_TEXT BLOCK_
===

Nvidia Introduces Retriever, Launches DGX Cloud, and Debuts Project Ceiba Supercomputer on AWS

Nvidia Introduces Retriever, Launches DGX Cloud, and Debuts Project Ceiba Supercomputer on AWS

Join our daily and weekly newsletters for the latest updates and exclusive content on the leading trends in AI. Learn more.

Nvidia and Amazon Web Services (AWS) are strengthening their partnership with several major announcements at the AWS re:Invent conference. One significant reveal is Nvidia’s DGX Cloud, which will bring the Grace Hopper GH200 superchip to AWS for the first time. Additionally, Project Ceiba aims to create what could be the world’s largest public cloud supercomputing platform, powered by Nvidia and running on AWS, offering 64 exaflops of AI power. AWS is also introducing four new types of GPU-powered cloud instances to its EC2 service.

To assist organizations in developing better large language models (LLMs), Nvidia is launching NeMo Retriever technology at AWS re:Invent. This Retrieval Augmented Generation (RAG) approach connects enterprise data to generative AI.

Nvidia and AWS have collaborated for over 13 years, starting when Nvidia GPUs were first integrated into AWS cloud computing instances in 2010. Ian Buck, Nvidia’s VP of Hyperscale and HPC, noted that the two companies have been working together to enhance innovation and operations for AWS and their mutual clients, including Anthropic, Cohere, and Stability AI.

The DGX Cloud, initially announced at Nvidia’s GPU Technology Conference, is designed to deliver supercomputing capabilities for AI. This new iteration for AWS incorporates Nvidia’s Grace Hopper superchip, combining ARM compute with GPUs. The AWS version uses GH200 chips in a rack architecture called the GH200 NVL-32, integrating 32 superchips connected by Nvidia’s high-speed NVLink technology, delivering up to 128 petaflops of AI performance and 20 terabytes of fast memory.

In a parallel effort, Project Ceiba will be built with 16,000 Grace Hopper Superchips and AWS technologies like the Elastic Fabric Adapter (EFA), AWS Nitro system, and Amazon EC2 UltraCluster scalability. The system, expected to provide 64 exaflops of AI performance and up to 9.5 petabytes of total memory, will support Nvidia’s research and development in various fields, including graphics, large language models, digital biology, and robotics.

Nvidia’s NeMo Retriever technology aims to enhance enterprise-grade chatbots by connecting LLMs with enterprise data, enabling more accurate and timely responses. This technology includes a suite of enterprise-grade models and retrieval microservices designed for seamless integration into enterprise workflows. Early adopters of NeMo Retriever include Dropbox, SAP, and ServiceNow, which benefit from its state-of-the-art accuracy and low latency for retrieval augmented generation.

===

_AVAILABLE DATA_
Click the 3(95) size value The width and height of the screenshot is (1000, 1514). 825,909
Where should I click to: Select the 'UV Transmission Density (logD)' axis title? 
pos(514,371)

===

_WHAT THIS TASK INVOLVES_
Copy the passage of the text on Nvidia and AWS from "To assist organizations" to "to generative AI.", word for word.

_ANSWER TO THE EXERCISE_
To assist organizations in developing better large language models (LLMs), Nvidia is launching NeMo Retriever technology at AWS re:Invent. This Retrieval Augmented Generation (RAG) approach connects enterprise data to generative AI.